* Exercise instructions *
Reproduce the data starting with the line that contains "Open the three-dot menu on 大模型 node" and continuing through the line that contains "Click the Save", requests included, with every coordinate in the answers multiplied by 0.45 and rounded to whole numbers, halves rounded up. Leave the requests and the dimensions they state unchanged, and give only these lines.

begin Material for this exercise

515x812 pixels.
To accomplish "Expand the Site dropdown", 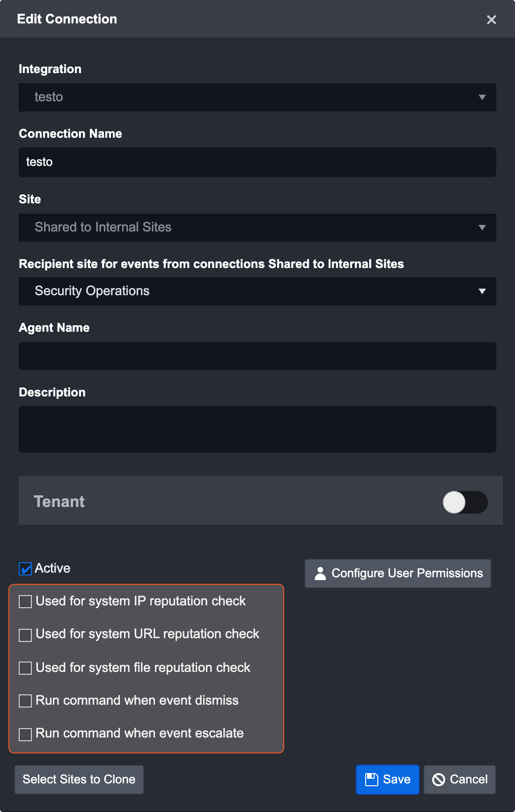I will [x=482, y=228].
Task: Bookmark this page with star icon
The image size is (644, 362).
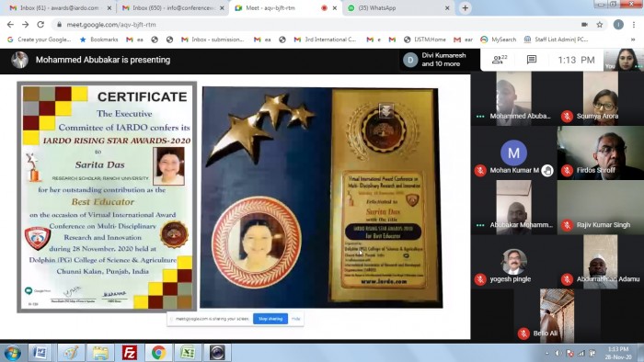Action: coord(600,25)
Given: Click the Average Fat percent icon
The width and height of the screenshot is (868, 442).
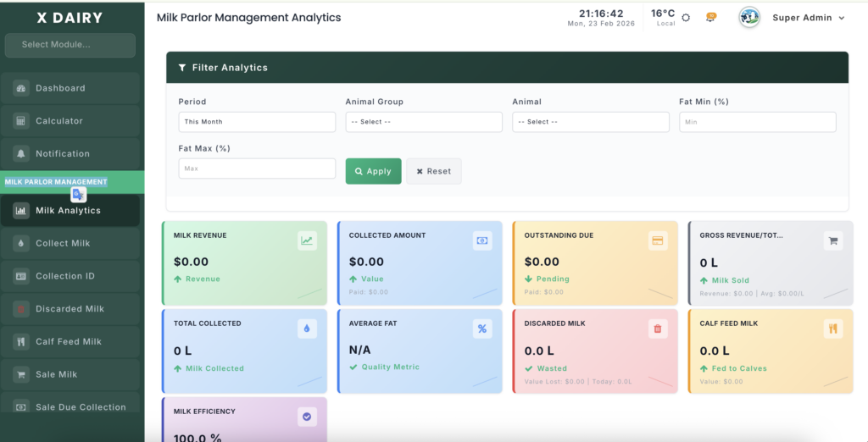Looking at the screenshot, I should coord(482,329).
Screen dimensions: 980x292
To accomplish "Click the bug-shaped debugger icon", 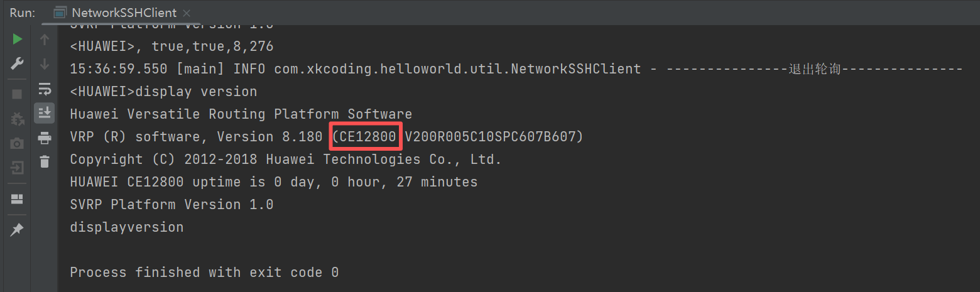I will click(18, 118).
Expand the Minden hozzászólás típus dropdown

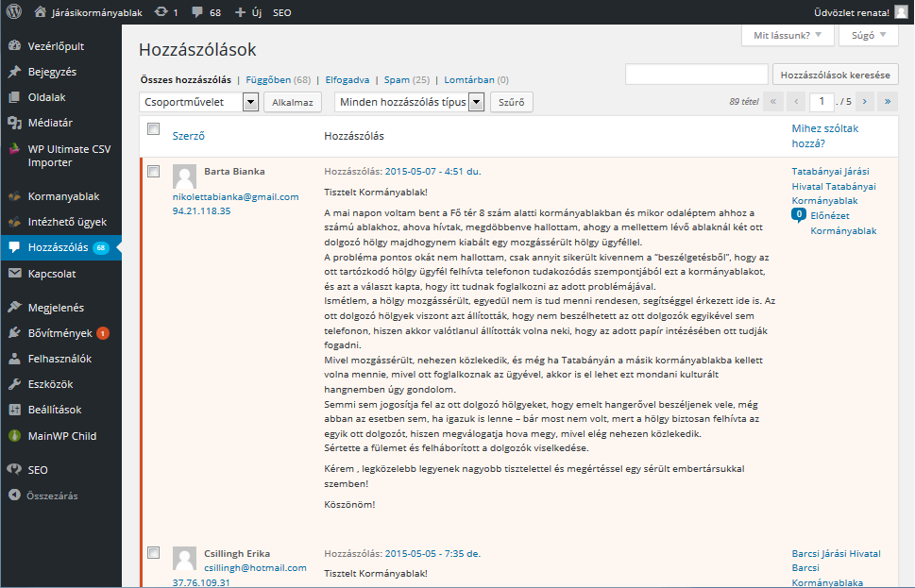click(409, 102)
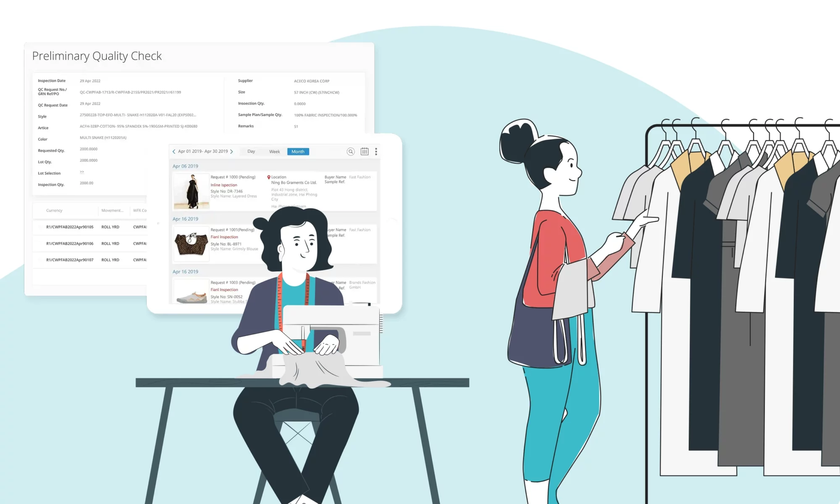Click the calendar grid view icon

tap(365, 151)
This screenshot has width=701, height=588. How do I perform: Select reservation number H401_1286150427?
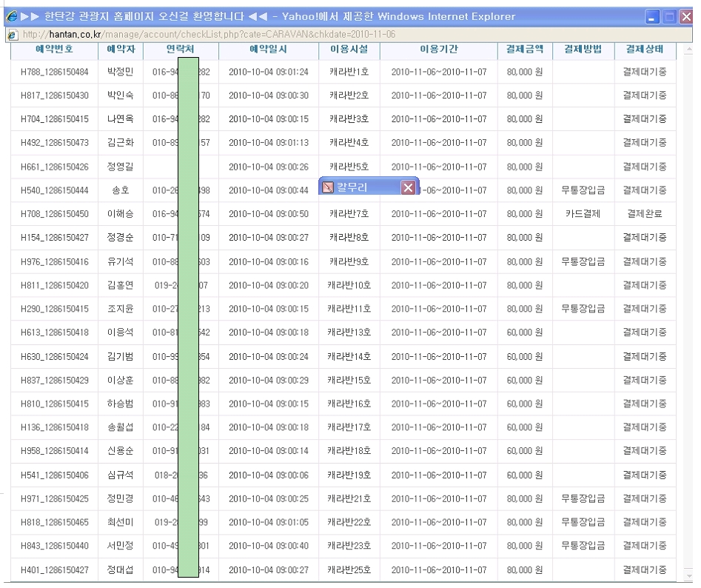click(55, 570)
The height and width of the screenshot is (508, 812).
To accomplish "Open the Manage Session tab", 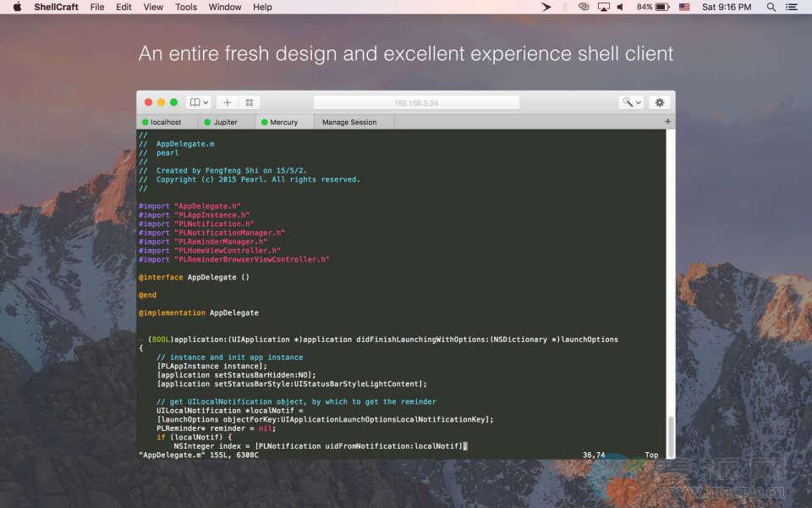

end Material for this exercise
begin Material for this exercise

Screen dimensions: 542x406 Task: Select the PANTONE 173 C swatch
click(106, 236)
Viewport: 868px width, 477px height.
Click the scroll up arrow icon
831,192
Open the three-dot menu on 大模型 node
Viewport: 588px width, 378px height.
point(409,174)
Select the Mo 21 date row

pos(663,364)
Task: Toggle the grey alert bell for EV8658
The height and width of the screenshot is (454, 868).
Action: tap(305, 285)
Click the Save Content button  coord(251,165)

end Material for this exercise
begin Material for this exercise

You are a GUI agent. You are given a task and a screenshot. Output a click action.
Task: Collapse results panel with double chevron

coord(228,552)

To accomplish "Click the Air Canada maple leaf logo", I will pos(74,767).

end Material for this exercise

* Exercise response *
Open the three-dot menu on 大模型 node
Viewport: 588px width, 378px height.
point(184,78)
Select the Mo 21 date row

pos(298,164)
Task: Toggle the grey alert bell for EV8658
The height and width of the screenshot is (454, 868).
Action: tap(137, 128)
Click the Save Content button  coord(113,74)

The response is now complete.